In Italia, secondo la mappatura 2015 delle piattaforme attive nel campo della sharing economy, sono 9 le piattaforme attive nella domanda e offerta di lavoro. La maggior parte facilitano l’incontro tra persone che cercano e offrono piccole prestazioni di lavoro, dietro compenso. In questa categoria ci sono: Chimiconsigli, Gli Affidabili, Makeitapp, Minijob, Solvercity, Tabbid, Upwork o Croqquer. Poi c’è Timerepublik che utilizza un modello simile a quello della banca del tempo: svolgere un lavoretto dà diritto a guadagnare del tempo o crediti. Nella mappatura, capitolo a parte è stato fatto per tutte quelle piattaforme attive nel settore dei Servizi alle persone. Ci sono quelle che aiutano a trovare una baby sitter o una badante, come Le cicogne, Mystarsitter, Oltretata, Sitterlandia. Per cercare un pet sitter invece si può provare su: Animali alla pari, Holidog, Petsharing e Petme.
La questione Uber
Uber è un ottimo esempio per comprendere le caratteristiche della gig economy. La società americana infatti, tramite la sua piattaforma, incrocia domanda e offerta di passaggi auto. Da un lato ci sono i consumatori, dall’altra, nell’ambito del solo servizio Uber Pop, ci sono persone che si mettono a disposizione con la propria auto per offrire passaggi.
Queste persone, nella maggior parte dei casi, hanno altri impieghi o sono disoccupate e svolgono questa attività, tramite Uber, solo marginalmente. Ma le dimensioni del fenomeno, allargatosi in altri ambiti, ha generato già molti nodi da sciogliere, primo fra tutti quello dell’inquadramento di questi lavoratori: autonomi o dipendenti?

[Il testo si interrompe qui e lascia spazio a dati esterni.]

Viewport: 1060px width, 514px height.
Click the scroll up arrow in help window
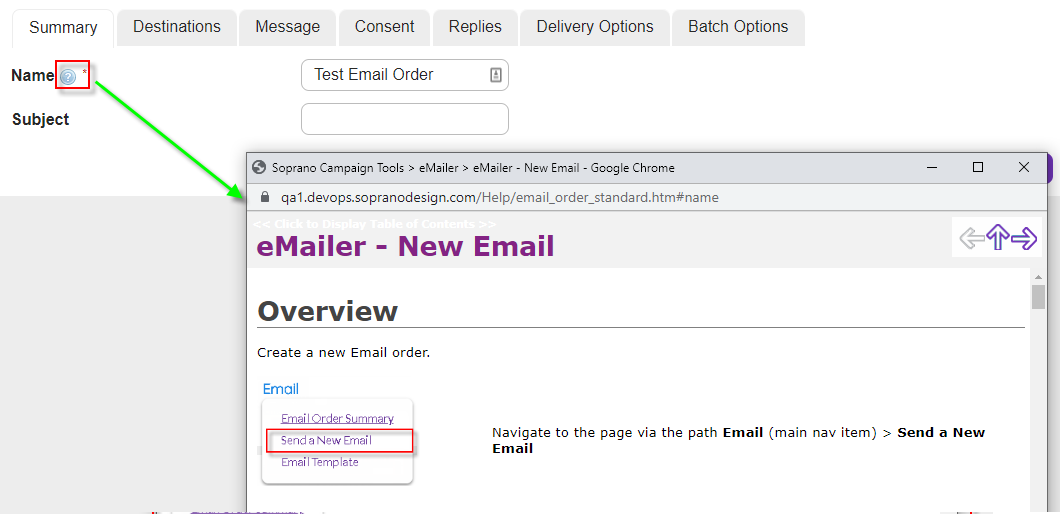1038,276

Uber da subito li ha classificati come autonomi e continua strenuamente a farlo nonostante negli Stati Uniti d’America, dove la società è nata, siano già iniziate le prime battaglie. In California il tribunale ha accolto la class action di alcuni conducenti per il riconoscimento dello status di dipendenti. La questione potrebbe allargarsi poiché la causa potrebbe arrivare a coinvolgere centinaia di migliaia di conducenti. A Seattle, lo scorso dicembre, il Consiglio Cittadino ha autorizzato i conducenti di Uber e Lyft, altra società attiva in questo campo, a organizzarsi in sindacati per contrattare collettivamente le condizioni di ingaggio.
Anche due studiosi americani si sono di recente interessati alla questione. In una ricerca presentata a Bruxelles hanno monitorato i forum online di Uber e intervistato i conducenti, cercando di esplorare le esperienze di questi lavoratori della gig economy. Le conclusioni cui sono pervenuti i due ricercatori mostrano come i conducenti siano controllati, valutati e monitorati attraverso la piattaforma, che però invoca l’indipendenza degli stessi, generando nei fatti un’asimmetria nei rapporti tra la società e i guidatori.
A partire da questo caso, è quindi evidente quello che stanno gridando già in molti: i lavoratori che ottengono incarichi grazie a queste piattaforme sono privi di qualsiasi garanzia. Dall’altra parte, le grandi società che favoriscono la domanda e l’offerta di lavoro incrementano i profitti, senza ulteriori costi. E così la domanda sorge spontanea: nel futuro ci saranno più freelance, senza un ufficio stabile e orari rigidi, ma saranno effettivamente più liberi?